- Requirement -
Retype the data from its first line up to and including the line with "[Main menu toggle] (57, 6)", matching every character.

- Data to use -
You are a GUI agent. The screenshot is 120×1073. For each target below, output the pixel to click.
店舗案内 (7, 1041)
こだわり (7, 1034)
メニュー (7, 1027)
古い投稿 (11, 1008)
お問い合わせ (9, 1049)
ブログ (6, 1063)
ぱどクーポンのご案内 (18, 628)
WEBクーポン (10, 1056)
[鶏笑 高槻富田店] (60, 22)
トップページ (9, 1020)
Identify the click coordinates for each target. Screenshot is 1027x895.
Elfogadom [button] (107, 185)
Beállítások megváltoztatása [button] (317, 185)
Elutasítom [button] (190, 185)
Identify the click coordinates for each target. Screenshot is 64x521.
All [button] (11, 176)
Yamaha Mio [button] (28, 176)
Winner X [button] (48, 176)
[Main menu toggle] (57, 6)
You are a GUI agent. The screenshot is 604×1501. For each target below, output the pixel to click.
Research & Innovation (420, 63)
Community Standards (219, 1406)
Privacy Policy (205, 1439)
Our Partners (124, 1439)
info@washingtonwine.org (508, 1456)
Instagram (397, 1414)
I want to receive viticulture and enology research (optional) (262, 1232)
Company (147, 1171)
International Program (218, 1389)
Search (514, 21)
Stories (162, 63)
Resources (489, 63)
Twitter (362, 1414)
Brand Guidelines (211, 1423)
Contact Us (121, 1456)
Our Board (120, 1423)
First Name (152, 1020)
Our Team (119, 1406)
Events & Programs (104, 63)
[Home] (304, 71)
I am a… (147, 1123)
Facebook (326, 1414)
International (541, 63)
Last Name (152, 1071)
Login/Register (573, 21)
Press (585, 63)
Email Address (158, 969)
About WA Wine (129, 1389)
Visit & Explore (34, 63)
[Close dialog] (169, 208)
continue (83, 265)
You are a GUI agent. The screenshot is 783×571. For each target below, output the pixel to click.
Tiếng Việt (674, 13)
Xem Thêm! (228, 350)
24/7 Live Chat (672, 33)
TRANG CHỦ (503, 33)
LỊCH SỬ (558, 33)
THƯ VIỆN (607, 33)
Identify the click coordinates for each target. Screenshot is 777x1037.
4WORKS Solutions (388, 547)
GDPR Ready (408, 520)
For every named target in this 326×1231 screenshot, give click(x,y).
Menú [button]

- Solution -
You are a GUI agent. The screenshot is 120×1073. For each target below, output the pixel to click.
店舗案内 (7, 1041)
こだわり (7, 1034)
メニュー (7, 1027)
古い投稿 (11, 1008)
お問い合わせ (9, 1049)
ブログ (6, 1063)
ぱどクーポンのご案内 (18, 628)
WEBクーポン (10, 1056)
[鶏笑 高槻富田店] (60, 22)
トップページ (9, 1020)
Identify the click coordinates for each target. Screenshot is 1027x895.
Elfogadom [button] (107, 185)
Beállítások megváltoztatása [button] (317, 185)
Elutasítom [button] (190, 185)
Identify the click coordinates for each target. Screenshot is 64x521.
All [button] (11, 176)
Yamaha Mio [button] (28, 176)
Winner X [button] (48, 176)
[Main menu toggle] (57, 6)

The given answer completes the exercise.